Gold and silver are set to rise in 2024 on the anticipation that the U.S. Federal Reserve will begin to decrease interest rates, according to a forecast by UBS. The investment bank’s precious metals strategist Joni Teves expects gold to reach $2,200 per ounce by the end of the year, driven higher by a Fed easing and a weaker dollar.
Gold prices often move inversely with interest rates, making them more attractive in comparison to other investments like bonds when interest rates are low. Additionally, lower interest rates can weaken the dollar, leading to increased demand for gold from international buyers.
While there is still uncertainty about the timing and extent of rate cuts, UBS remains resolute in its expectations for the Federal Reserve to ease policy. Silver is also expected to do well in a scenario of Fed easing, as it has a history of outperforming gold in these circumstances.
The appeal of gold as a safe haven asset has increased amid geopolitical risks, such as the conflict between Israel and Hamas, contributing to gold hitting an all-time high of $2,100 an ounce. Furthermore, UBS anticipates that investors will start allocating more of their assets to gold during periods of macroeconomic uncertainty.

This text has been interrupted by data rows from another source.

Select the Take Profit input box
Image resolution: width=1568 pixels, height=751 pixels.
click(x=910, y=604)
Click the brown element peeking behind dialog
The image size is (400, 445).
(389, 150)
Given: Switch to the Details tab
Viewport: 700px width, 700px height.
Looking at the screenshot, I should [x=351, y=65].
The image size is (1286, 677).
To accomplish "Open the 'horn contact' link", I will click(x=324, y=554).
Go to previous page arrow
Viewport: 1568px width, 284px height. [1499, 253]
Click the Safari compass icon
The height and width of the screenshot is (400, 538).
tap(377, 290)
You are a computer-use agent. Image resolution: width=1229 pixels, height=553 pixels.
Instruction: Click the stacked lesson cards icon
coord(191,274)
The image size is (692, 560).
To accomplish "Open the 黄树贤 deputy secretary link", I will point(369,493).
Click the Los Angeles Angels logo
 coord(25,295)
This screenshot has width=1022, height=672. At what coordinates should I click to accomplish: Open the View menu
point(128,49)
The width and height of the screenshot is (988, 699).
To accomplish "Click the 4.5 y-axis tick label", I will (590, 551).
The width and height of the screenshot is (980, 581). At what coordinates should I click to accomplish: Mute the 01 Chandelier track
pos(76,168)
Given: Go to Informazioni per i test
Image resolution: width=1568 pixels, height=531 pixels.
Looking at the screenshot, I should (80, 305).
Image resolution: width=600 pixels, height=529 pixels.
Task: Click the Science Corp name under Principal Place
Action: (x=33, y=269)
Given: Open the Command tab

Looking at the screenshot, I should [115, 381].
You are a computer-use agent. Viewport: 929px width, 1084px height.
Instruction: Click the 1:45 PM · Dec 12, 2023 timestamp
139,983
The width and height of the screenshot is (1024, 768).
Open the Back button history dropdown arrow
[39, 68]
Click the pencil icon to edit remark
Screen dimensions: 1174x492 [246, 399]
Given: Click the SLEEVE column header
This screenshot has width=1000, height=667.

Regarding silver, it has underperformed gold in recent years, but UBS believes that it has the potential to “really, really shine” when the Fed eases. This is due to its underperformance compared to gold and its wide industrial applications in various sectors, such as automobile manufacturing, solar panels, jewelry, and electronics.
Ultimately, both gold and silver are expected to benefit from a scenario where the Fed begins to cut interest rates, and the investment bank remains bullish on their prospects for the year. Gold last traded at $2,052 per ounce, while silver was priced at $22.69 per ounce.
Additional Insight:
It’s important to note that while UBS has provided a forecast for the rise of gold and silver in 2024, the actual performance of these metals will depend on various factors, including economic conditions, geopolitical events, and changes in monetary policy. Investors should exercise caution and conduct thorough research before making investment decisions in precious metals. Additionally, the industrial applications of silver and its potential to outperform gold in certain economic environments make it an interesting asset to watch for both short-term and long-term investment opportunities.